Welp, here I am again talking about Ian. This time I’m talking about the coverage of Ian’s tropical storm winds. Let’s put up the maps.
The National Hurricane Center’s current track shows the extend of the winds. Nearly all of the Florida peninsula is covered, including south-east Georgia and the southern end of South Carolina. Let’s look at the Washington Post’s tracker map.
The Washington Post map is a more refined view of the NHC map. The red ring around the center of tropical storm Ian shows the extent, as of 8 am Thursday, of Ian’s tropical force winds. You can look at space photos of Ian all day long, but you really need these maps to show the effect of those storms. And this storm, even though it’s now “only” a tropical storm, never-the-less is effecting three southern states. Florida won’t see the last of Ian until mid-day Friday. This is one more example of what global warming/climate change has produced, far more severe hurricanes.
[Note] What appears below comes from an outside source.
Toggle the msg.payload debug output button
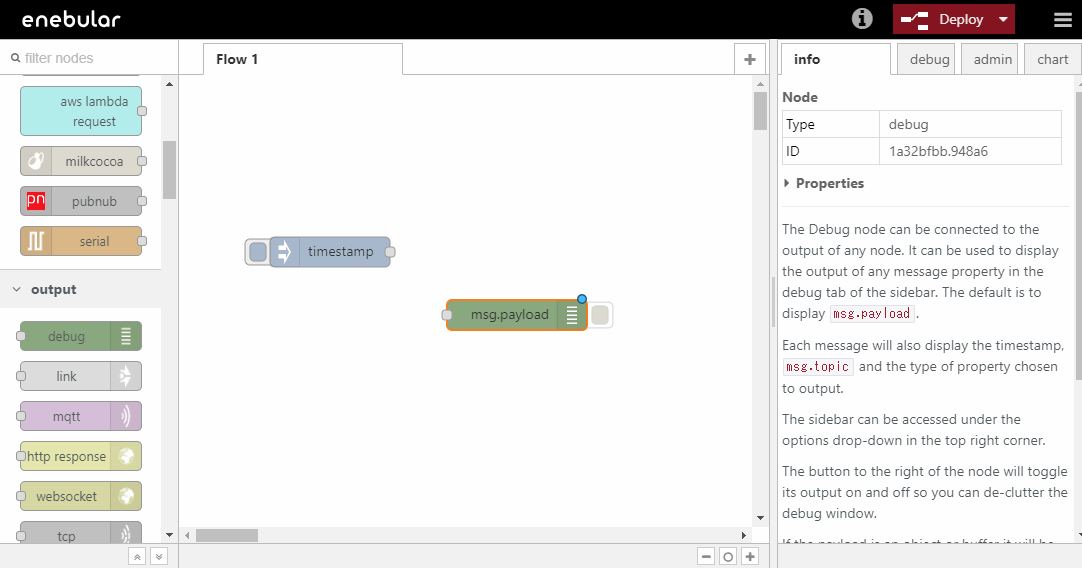 [600, 315]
I was living in Orlando in 2004 when hurricane Charley came ashore at the same spot Ian did in 2004. Charley passed over Orlando and tore up the area to the point that we were without power for over a week, back when Florida Power serviced the region. That was the year my first daughter was starting as a freshman at Florida State University in Tallahassee. When we finally left in the family van to drive her up, power was still out. It came back on two hours after we left (our next door neighbor called us). Charley was about half the size of Ian. Ian caused less damage to us this time for a number of reasons:
- Our electricity provider, Florida Power, sold the service area we live in to Duke Energy. Duke has spent years and money strengthening the electrical infrastructure in their service area to the point where this time, unbelievably, we did not loose power as soon as the first bit of wind started to blow and rain started to fall. We still have the occasional outage due to idiots driving cars and smashing them into power poles, but they are thankfully infrequent and very short lived.
- Ian made a critical turn further east right before it made landfall.
- Ian was slower moving and dissipated considerably more energy as it moved through the Florida peninsula. By the time it got close enough to Orlando to cause issues it was far weaker than Charley had been. Regardless of how events turned out here, the tremendous damage to southwest Florida is far greater with Ian than it was with Charley. Tampa in 2004 only felt winds between 25 to 35 mph from Charley. Wind speeds were at least double that with Ian. And if the earlier forecast with Ian making landfall at Tampa had held true, then Tampa would have been effectively wiped off the map.
Extreme weather events like Ian are now are future.